### Text segment:
The Veterinary Cooperative partners with Veterinary Products Inc.

The Veterinary Cooperative helps members compete against big-box stores and corporate accounts, according to the company

The Veterinary Cooperative (TVC) announced that Veterinary Products Inc. (VPI) has approved TVC’s offer to allow VPI stockholders and members to join TVC. VPIs dissolution is expected to be complete by the end of July.

“I am excited to welcome potential VPI members into the TVC family of independent clinics,” said Rich Morris, CEO of TVC. “TVC’s current membership totals about 2,300 and is projected to reach about 3,000 clinics by the end of the year.”

TVC, founded in 2012 and headquartered in Evanston, Ill., has members in the U.S., Puerto Rico, and the U.S. Virgin Islands. In 2016, TVC member-owners took in combined revenue of more than $1.5 billion (expected to be about $2.5 billion in 2017) in sales revenue and purchased from more than 100 TVC vendor programs designed to help member clinics compete with big-box stores and corporate accounts, according to the organization.

That purchasing activity generated about a 7 percent savings to the average member, not to mention the additional profit from participating in TVC educational, marketing and best practice programs, said TVC in a statement. Often referred to as a group purchasing organization (GPO), TVC is a not-for-profit cooperative. Profits are redistributed to member-owners as end-of-the-year dividends. In 2016, TVC distributed participation rebates of about $1,200 in dividends to each eligible participating member-owners on top of rebates and discounts, the organization stated.

VPI, a co-op founded in 1994 by a group of 10 veterinarians, is headquartered in Kennesaw, Ga., with approximately 600 stockholders-members in 15 states, primarily in the Southeast, according to the group.

“For the past year, VPI’s board has been studying the impact of consolidation trends sweeping across every major segment of the veterinary industry and how it’s affecting VPI,” said Bob MacDonald, president of VPI. “Eighteen months ago, there were six ‘first-tier’ manufacturers; today there are four. Three companies own 95 percent of all distribution sales. Two GPOs (PSI and VGP) and TVC have aligned with one of the big three distributors. Cumulatively, they represent over 8,000 hospitals in the under-three doctor classifications.

### Information given:
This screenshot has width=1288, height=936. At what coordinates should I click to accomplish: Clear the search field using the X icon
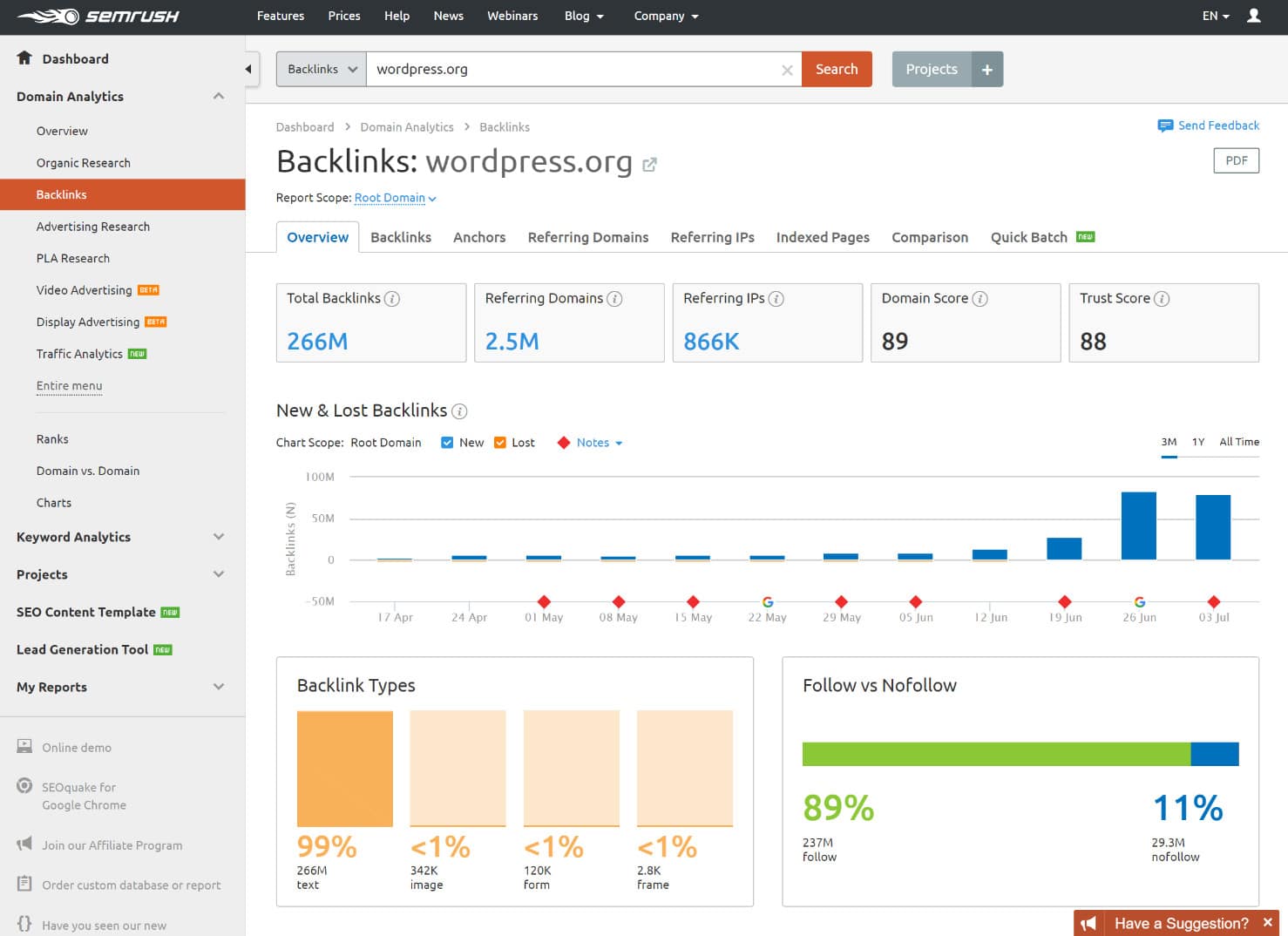pyautogui.click(x=787, y=69)
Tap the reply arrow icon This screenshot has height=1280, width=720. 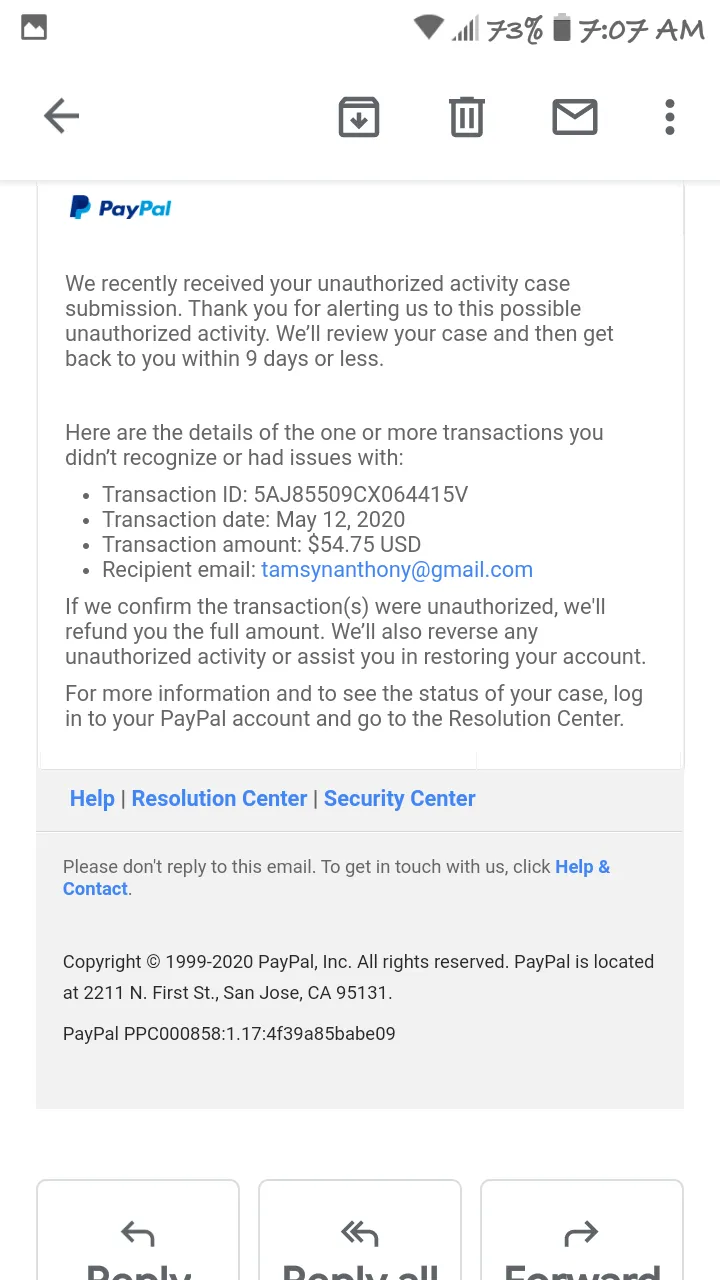(x=138, y=1235)
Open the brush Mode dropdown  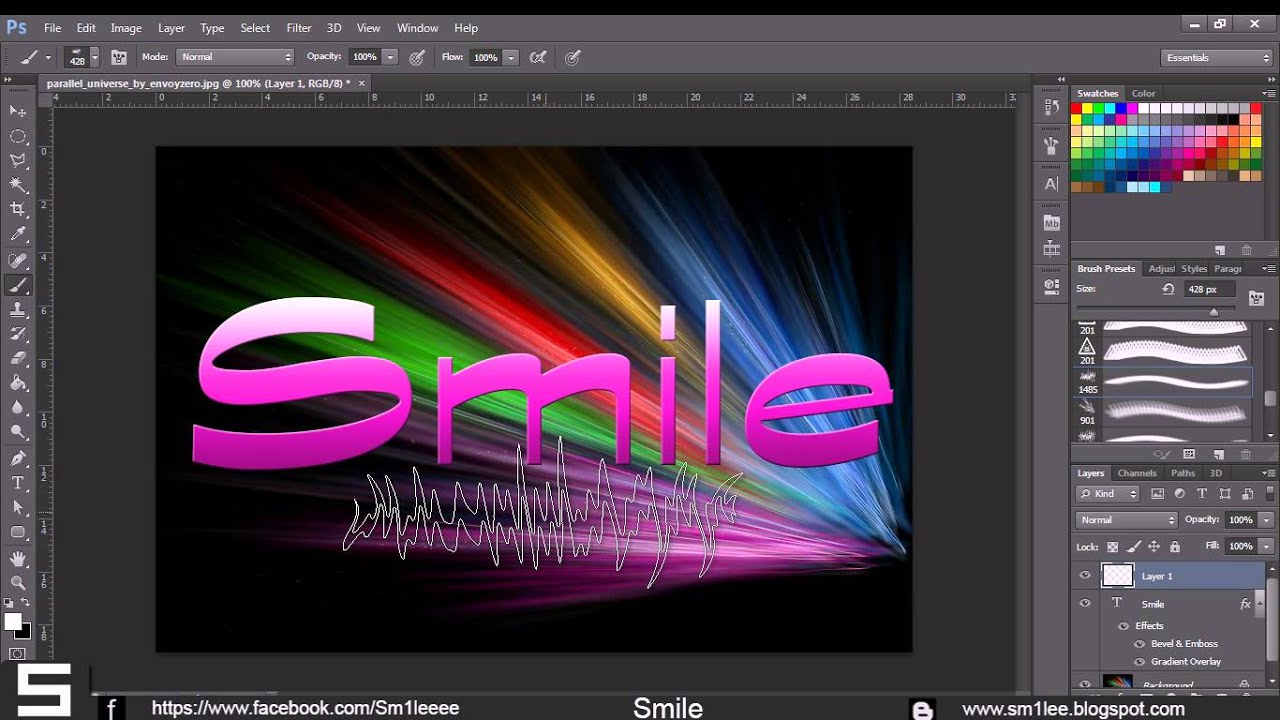click(235, 58)
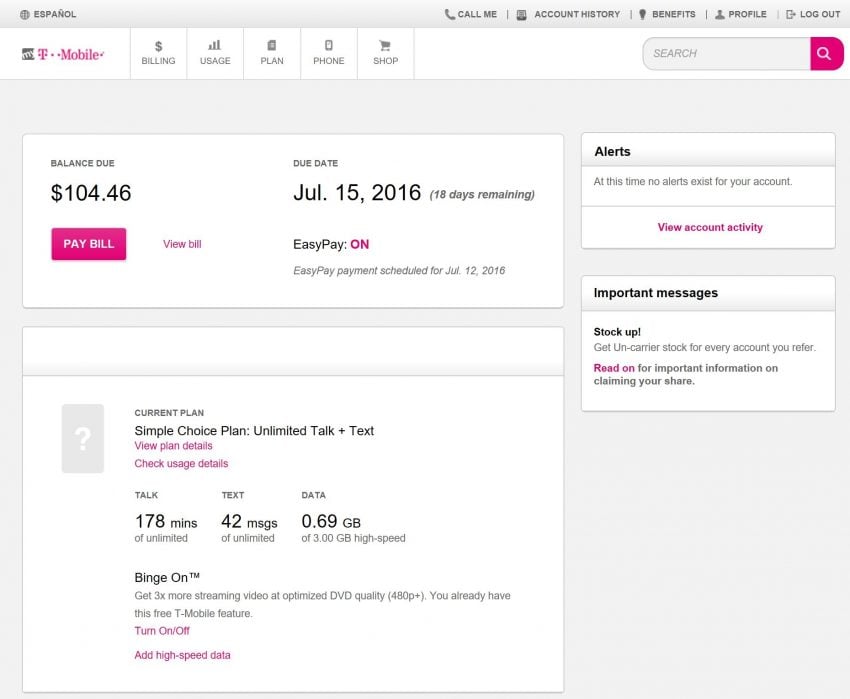
Task: Click the Log Out icon
Action: [789, 14]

### Tasks to complete:
1 - Retype the part of the veterinary cooperative article that opens with the words containing "The Veterinary Cooperative (TVC)" and closes with "to the organization.".
2 - According to the veterinary cooperative article, in what year was VPI founded, and by whom?

### Exercise answers:
1 -
The Veterinary Cooperative (TVC) announced that Veterinary Products Inc. (VPI) has approved TVC’s offer to allow VPI stockholders and members to join TVC. VPIs dissolution is expected to be complete by the end of July.

“I am excited to welcome potential VPI members into the TVC family of independent clinics,” said Rich Morris, CEO of TVC. “TVC’s current membership totals about 2,300 and is projected to reach about 3,000 clinics by the end of the year.”

TVC, founded in 2012 and headquartered in Evanston, Ill., has members in the U.S., Puerto Rico, and the U.S. Virgin Islands. In 2016, TVC member-owners took in combined revenue of more than $1.5 billion (expected to be about $2.5 billion in 2017) in sales revenue and purchased from more than 100 TVC vendor programs designed to help member clinics compete with big-box stores and corporate accounts, according to the organization.

2 - VPI was founded in 1994 by a group of 10 veterinarians.